The Government is reviewing official house price statistic because it is concerned that the different methods used for calculating house prices may be causing confusion.
With house price indices showing different rates of growth or decline, how much notice should we take of them? The Government is reviewing official house price statistics because it is concerned that the different methods used for calculating house prices may be causing confusion.
The Office for National Statistics is investigating the ‘coherence and comparability’ of the two official house price indices – Land Registry figures based on the actual price at which a property is conveyed, and the house price index produced by the Communities & Local Government. The review will then consider house price statistics more broadly to see how useful they are to the public.
Perhaps the more relevant question is – how useful are averages anyway, other than to indicate a trend, when houses within 100 yards of each other can command widely different prices? This is most noticeable in London and other big cities where there are terraces of identical properties. One end of the street may be near a main road while the other end is adjacent to a park. The difference in values could be substantial. Properties on one side of a street can often sell for up to 30% more if there is a railway or motorway running behind the houses on the other side of the road.
What most people do if they are buying or selling is use their commonsense and do their homework. Clearly what house prices are doing nationally is not much use to you if you are looking for a two bedroom flat in Sunningdale. Geographical differences are enormous and national average house prices are even more misleading. Sensible buyers and sellers keep tabs on their local area and the location where they want to buy.
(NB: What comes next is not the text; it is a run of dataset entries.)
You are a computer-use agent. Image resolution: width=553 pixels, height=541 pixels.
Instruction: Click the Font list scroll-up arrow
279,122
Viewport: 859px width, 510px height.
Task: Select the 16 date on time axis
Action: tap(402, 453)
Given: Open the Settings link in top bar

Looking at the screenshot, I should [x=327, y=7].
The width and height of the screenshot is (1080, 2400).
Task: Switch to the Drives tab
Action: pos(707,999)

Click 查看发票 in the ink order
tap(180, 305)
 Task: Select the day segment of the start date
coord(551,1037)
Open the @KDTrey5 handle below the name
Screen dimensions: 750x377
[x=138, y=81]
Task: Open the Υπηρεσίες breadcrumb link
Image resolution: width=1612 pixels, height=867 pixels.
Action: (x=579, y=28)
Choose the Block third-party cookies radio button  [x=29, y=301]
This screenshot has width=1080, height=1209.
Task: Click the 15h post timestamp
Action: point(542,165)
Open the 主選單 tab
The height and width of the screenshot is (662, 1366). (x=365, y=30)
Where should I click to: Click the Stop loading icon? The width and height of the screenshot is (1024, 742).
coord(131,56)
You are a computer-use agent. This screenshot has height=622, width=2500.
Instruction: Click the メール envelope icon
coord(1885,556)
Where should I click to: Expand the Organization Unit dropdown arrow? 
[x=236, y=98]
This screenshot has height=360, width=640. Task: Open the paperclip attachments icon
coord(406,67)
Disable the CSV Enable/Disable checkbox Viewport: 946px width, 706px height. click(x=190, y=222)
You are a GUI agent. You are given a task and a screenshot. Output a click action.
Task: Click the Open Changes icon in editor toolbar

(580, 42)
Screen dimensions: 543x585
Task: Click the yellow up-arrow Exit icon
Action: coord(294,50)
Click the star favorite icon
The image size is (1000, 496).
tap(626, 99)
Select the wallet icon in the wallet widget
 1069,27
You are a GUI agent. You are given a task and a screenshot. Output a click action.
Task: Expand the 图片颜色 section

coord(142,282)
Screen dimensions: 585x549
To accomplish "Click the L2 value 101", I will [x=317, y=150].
Today, this is relatively easy to do with websites such as Zoopla, Houseprices.co.uk and many more which are based on official Land Registry entries covering all properties conveyed in England and Wales. Just type in a post code and you can find out what your neighbour paid for their home when they bought last year. If a homeowner is seriously considering buying or selling they will also talk to local estate agents to get a feel for the market.
Indices produced by lenders such as Halifax and Nationwide do not include the conveyance of unmortgaged properties - a substantial and growing proportion of sales as the population ages and retirees trade down. Whereas the Land Registry figures, although at least six months out of date, include all properties in England and Wales, both mortgaged and unmortgaged – but not Scotland.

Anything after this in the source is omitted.